Architecture and training: SD 3.5 Medium implements the MMDiT‑X (Multimodal Diffusion Transformer with improvements) architecture with dual-attention blocks in early transformer layers and QK‑normalization to stabilize training and fine‑tuning. Training used mixed‑resolution stages (progressing through 256 → 512 → 768 → 1024 → 1440) and random crop augmentation on positional embeddings to improve multi‑resolution coherence. The card references three fixed pretrained text encoders (OpenCLIP variants and T5‑xxl) used at different stages to increase prompt comprehension. ([huggingface.co](https://huggingface.co/stabilityai/stable-diffusion-3.5-medium?utm_source=openai)) Capabilities and usage notes: The Medium model is intended as a lower‑resource alternative to SD 3.5 Large, while preserving improved typography, better prompt adherence, and more consistent rendering of faces and hands for many prompts.
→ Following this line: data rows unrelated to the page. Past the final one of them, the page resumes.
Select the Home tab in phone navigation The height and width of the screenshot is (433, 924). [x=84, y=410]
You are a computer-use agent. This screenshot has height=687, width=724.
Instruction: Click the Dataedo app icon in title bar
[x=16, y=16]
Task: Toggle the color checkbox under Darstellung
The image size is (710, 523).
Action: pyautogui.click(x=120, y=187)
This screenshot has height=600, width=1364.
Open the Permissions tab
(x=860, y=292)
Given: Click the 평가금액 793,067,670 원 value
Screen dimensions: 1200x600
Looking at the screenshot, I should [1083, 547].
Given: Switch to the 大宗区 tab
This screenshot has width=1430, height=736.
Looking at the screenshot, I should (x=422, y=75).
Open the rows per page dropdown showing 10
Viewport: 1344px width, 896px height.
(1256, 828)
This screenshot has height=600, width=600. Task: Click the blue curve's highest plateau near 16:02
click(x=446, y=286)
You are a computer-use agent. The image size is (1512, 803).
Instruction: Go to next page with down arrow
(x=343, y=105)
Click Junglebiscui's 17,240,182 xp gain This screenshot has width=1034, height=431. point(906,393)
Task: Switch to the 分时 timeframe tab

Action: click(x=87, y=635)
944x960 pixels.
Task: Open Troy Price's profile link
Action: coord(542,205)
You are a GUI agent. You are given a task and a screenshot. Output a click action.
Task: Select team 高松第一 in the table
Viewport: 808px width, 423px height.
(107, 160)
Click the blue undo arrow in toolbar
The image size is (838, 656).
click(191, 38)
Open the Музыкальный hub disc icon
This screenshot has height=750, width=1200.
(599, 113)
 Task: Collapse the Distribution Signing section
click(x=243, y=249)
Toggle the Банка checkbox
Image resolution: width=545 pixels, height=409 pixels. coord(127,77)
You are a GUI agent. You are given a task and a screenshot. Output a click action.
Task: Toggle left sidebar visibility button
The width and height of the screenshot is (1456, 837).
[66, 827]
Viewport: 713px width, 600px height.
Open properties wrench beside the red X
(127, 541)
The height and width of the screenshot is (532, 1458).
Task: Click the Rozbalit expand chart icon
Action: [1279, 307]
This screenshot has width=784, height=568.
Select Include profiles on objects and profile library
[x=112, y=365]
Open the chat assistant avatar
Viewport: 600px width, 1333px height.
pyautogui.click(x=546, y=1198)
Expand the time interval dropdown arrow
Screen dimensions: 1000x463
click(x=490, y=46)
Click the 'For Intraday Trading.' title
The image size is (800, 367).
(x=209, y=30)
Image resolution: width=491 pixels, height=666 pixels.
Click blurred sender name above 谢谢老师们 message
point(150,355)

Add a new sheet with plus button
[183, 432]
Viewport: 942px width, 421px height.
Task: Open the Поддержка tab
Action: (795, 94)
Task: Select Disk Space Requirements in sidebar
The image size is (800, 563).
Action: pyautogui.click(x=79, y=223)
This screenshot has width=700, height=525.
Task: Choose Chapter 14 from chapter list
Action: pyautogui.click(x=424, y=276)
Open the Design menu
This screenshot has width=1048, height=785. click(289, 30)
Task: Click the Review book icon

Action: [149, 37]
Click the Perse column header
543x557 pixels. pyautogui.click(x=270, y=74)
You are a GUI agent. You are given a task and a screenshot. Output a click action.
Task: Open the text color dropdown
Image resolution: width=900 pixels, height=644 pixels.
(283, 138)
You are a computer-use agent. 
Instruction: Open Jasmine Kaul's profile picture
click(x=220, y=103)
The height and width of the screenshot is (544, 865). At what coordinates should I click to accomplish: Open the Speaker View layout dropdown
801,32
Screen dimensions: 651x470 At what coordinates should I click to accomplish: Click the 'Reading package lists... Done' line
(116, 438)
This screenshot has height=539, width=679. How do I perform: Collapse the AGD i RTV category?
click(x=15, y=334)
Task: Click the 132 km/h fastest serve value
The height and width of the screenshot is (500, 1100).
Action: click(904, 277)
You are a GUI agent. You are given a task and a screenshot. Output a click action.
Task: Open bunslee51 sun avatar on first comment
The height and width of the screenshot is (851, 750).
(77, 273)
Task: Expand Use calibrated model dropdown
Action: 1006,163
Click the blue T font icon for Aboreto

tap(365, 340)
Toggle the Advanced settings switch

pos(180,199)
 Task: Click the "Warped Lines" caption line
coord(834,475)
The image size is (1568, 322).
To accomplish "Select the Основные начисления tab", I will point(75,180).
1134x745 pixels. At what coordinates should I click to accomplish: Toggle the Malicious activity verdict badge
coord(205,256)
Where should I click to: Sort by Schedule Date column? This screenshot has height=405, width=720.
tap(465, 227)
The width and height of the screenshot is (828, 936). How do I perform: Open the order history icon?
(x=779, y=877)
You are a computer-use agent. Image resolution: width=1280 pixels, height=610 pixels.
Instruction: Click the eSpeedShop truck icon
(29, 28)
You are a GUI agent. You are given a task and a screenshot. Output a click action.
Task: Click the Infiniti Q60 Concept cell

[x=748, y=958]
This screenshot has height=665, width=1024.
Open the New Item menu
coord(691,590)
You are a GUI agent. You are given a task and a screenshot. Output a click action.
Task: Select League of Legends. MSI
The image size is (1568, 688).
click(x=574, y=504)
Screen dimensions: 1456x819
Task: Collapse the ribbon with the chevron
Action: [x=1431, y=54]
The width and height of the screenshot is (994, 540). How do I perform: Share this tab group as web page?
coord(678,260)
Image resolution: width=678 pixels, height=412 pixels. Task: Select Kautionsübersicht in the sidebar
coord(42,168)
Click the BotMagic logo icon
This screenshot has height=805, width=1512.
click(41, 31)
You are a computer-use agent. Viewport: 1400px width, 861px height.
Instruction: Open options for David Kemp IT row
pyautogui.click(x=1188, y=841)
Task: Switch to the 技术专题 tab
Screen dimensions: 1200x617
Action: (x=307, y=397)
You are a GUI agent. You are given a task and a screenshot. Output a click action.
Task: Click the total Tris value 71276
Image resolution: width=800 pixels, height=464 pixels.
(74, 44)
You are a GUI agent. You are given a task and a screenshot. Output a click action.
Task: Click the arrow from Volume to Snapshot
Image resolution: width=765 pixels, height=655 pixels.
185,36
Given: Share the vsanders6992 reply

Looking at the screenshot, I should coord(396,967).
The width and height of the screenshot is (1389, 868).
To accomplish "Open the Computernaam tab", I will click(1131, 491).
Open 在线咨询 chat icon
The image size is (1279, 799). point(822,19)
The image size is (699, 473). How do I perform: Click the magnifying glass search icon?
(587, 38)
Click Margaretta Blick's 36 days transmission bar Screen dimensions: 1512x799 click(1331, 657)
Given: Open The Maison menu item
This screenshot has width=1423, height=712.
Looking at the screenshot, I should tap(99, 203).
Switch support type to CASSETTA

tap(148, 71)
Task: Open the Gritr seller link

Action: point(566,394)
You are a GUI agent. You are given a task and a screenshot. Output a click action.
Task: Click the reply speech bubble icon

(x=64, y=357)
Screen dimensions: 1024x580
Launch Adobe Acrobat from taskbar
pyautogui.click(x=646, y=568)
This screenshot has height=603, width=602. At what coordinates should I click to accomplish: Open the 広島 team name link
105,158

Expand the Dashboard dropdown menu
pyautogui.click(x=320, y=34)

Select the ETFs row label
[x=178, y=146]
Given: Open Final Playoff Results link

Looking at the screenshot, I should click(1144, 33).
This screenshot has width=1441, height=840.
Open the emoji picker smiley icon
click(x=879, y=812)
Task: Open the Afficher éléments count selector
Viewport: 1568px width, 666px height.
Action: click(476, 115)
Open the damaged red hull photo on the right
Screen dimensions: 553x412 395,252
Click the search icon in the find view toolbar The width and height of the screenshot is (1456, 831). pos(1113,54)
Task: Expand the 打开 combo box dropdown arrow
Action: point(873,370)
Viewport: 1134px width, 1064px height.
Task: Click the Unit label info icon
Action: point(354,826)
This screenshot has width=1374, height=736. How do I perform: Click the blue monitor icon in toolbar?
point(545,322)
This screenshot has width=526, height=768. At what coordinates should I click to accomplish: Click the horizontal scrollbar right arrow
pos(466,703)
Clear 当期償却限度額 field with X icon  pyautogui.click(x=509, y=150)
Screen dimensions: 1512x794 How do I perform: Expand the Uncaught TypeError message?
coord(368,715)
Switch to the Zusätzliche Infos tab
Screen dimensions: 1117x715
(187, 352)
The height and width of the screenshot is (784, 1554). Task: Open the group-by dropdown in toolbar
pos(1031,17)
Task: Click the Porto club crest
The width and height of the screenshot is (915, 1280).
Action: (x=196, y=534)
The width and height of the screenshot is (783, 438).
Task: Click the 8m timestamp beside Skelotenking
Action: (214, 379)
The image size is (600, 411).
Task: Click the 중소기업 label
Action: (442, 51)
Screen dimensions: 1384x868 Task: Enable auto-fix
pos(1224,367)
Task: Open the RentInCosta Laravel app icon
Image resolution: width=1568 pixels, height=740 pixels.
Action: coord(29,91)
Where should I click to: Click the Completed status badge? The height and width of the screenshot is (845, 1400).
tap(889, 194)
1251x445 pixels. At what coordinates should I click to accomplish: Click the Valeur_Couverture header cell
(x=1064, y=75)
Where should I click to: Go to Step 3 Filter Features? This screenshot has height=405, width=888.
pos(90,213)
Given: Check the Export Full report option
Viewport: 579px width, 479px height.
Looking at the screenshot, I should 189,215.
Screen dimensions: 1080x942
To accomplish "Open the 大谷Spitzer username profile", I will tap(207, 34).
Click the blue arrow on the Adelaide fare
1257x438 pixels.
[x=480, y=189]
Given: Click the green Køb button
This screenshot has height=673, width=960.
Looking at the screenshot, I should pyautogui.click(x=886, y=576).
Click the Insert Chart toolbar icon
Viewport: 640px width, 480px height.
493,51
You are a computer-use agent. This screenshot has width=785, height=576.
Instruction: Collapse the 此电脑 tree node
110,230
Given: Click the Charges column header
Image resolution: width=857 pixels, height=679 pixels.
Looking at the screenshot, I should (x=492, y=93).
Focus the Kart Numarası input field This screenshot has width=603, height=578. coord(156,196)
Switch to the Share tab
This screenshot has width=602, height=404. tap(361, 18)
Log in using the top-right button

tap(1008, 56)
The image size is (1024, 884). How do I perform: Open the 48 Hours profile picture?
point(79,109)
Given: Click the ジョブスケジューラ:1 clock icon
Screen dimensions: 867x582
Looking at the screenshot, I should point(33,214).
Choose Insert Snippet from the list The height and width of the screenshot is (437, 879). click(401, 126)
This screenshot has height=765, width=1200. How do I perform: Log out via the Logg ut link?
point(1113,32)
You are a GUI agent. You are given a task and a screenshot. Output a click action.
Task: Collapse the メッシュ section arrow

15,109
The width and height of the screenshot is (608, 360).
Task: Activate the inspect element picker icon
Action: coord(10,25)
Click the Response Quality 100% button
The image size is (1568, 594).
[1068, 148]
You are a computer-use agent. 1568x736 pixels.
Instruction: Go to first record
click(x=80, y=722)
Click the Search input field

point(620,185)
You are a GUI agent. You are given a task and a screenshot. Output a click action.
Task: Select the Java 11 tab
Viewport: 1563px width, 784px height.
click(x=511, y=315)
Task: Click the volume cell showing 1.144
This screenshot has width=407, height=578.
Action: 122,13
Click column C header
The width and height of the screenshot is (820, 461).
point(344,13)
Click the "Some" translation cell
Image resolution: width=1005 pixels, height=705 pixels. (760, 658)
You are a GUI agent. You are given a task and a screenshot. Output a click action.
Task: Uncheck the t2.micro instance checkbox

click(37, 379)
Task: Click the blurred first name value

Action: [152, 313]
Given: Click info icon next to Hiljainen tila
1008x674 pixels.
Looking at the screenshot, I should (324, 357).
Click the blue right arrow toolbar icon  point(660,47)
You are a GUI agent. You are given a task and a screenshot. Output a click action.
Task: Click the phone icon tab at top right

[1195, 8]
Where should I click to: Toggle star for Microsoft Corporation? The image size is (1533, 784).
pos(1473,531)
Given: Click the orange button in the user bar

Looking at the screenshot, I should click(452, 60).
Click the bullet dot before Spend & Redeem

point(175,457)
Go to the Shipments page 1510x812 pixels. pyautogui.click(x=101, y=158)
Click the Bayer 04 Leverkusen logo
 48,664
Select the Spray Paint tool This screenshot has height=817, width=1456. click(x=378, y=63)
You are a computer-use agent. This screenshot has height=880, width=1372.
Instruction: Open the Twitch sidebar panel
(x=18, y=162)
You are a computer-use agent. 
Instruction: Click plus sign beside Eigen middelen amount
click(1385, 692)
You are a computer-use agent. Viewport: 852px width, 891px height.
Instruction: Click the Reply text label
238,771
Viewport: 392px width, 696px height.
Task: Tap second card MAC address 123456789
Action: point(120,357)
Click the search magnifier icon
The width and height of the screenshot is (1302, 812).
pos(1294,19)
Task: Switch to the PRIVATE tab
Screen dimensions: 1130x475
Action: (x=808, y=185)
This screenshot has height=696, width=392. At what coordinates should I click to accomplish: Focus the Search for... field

The model can accept longer prompts but the card warns about artifacts when T5 tokens exceed ~256 tokens, and recommends sampling with Skip Layer Guidance to improve structure and anatomy coherency. For local inference, common community UIs and toolchains (ComfyUI, Diffusers) are supported; users also report practical workflows and troubleshooting details on community channels. ([huggingface.co](https://huggingface.co/stabilityai/stable-diffusion-3.5-medium?utm_source=openai)) Compatibility and efficiency: Community and partner tooling has produced quantized / accelerated builds (FP8/NF4/torch‑bfloat16) that reduce VRAM and speed up generation; hardware vendors (NVIDIA, others) have published optimization tooling for SD3.5 families. The Medium variant’s parameter count is commonly reported at ~2.5–2.6 billion parameters, making it substantially smaller than the 8B Large model and easier to run on consumer GPUs. For commercial/enterprise scale or licensing beyond the Community License terms, Stability AI requests contact for enterprise licensing. ([blogs.nvidia.com](https://blogs.nvidia.com/blog/rtx-ai-garage-gtc-paris-tensorrt-rtx-nim-microservices/?utm_source=openai))

Key Features

  • MMDiT‑X transformer architecture with dual‑attention early layers.
  • QK‑normalization for improved training stability and customization.
  • Designed for multi‑resolution outputs (training stages up to 1440 resolution).
  • Smaller footprint (~2.5–2.6B params) for lower VRAM and faster inference.
  • Improved typography and complex prompt understanding versus prior Medium models.
  • Compatible with Diffusers, ComfyUI, and Stability API programmatic/endpoints.
  • Practical quantization/acceleration support (NF4/FP8/BFloat16) from community tools.

Example Usage

Example (python):

from diffusers import StableDiffusion3Pipeline
import torch

model_id = "stabilityai/stable-diffusion-3.5-medium"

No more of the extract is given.